‘Tweets in Space’ plans to send Twitter messages to a planet that may support life
Scientists say the recently discovered planet has the potential to support some form of life
Brian Browdie for the NY Daily News
“Tweets in Space,” a live performance event expected to take place this fall, will broadcast Twitter messages to a planet 22 light-years away that scientists say may support life.
Get ready to tweet to the cosmos.
Twitter users around the world may be able to find followers 22 light-years away thanks to “Tweets in Space,” a project that hopes to beam 140-character missives to a potentially habitable planet this fall.
During a live performance set for September 21 at the Albuquerque Balloon Museum, collaborators Scott Kildall and Nathaniel Stern plan to beam tweets carrying the hashtag #tweetsinspace all the way to GJ667Cc.
Scientists say the recently discovered planet has the potential to support some form of life.
“We look at it from the standpoint of democratizing deep space transmissions,” Kildall told the Daily News. “All tweets sent during the performance, whether you’re at the event or at home on your computer, will be transmitted.”
“We thought it would be worthwhile to show the sea change in how information is broadcast in our culture,” he added.
Kildall and Stern expect to send out their interplanetary Twitter feed via a high-powered radio transmitter.

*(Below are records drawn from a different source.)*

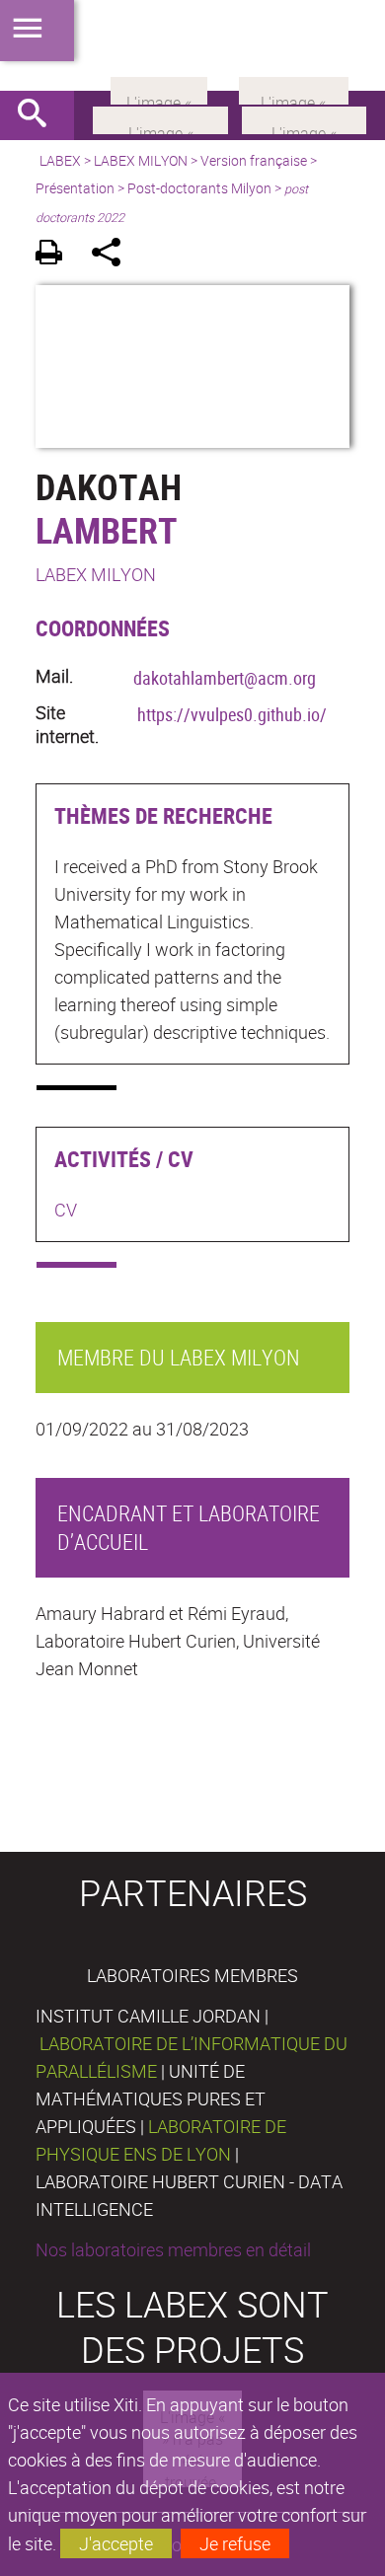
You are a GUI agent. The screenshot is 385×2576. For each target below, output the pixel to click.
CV (65, 1209)
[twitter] (293, 89)
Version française (253, 160)
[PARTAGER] (113, 255)
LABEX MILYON (141, 160)
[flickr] (159, 89)
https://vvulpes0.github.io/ (232, 714)
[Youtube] (304, 118)
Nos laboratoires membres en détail (173, 2249)
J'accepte (116, 2543)
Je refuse (234, 2543)
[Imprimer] (56, 255)
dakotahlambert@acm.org (224, 678)
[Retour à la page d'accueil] (192, 45)
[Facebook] (160, 118)
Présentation (75, 188)
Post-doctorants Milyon (199, 188)
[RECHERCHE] (39, 115)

They hope to pay for the gear with donations they collect via the fundraising website rockethub.com.
So far, they’ve amassed nearly $1,600 of the $8,500 they say they’ll need to beam the messages a distance of five light-years.
There hope is that five light years is far enough into space for any ET’s on GJ667Cc who might be tuning in to pick up the signal.
“We’re making some assumptions about their listening technology,” Stern told the Daily News. “We’re assuming a similar intelligence to our own can pick out patterns.”
A light-year is the distance light travels in a year, or the equivalent of 5.88 trillion miles.
Stern says he and Kildall are discussing the project with scientists in the research, governmental and commercial fields who may be able to contribute expertise in sending signals into outer space.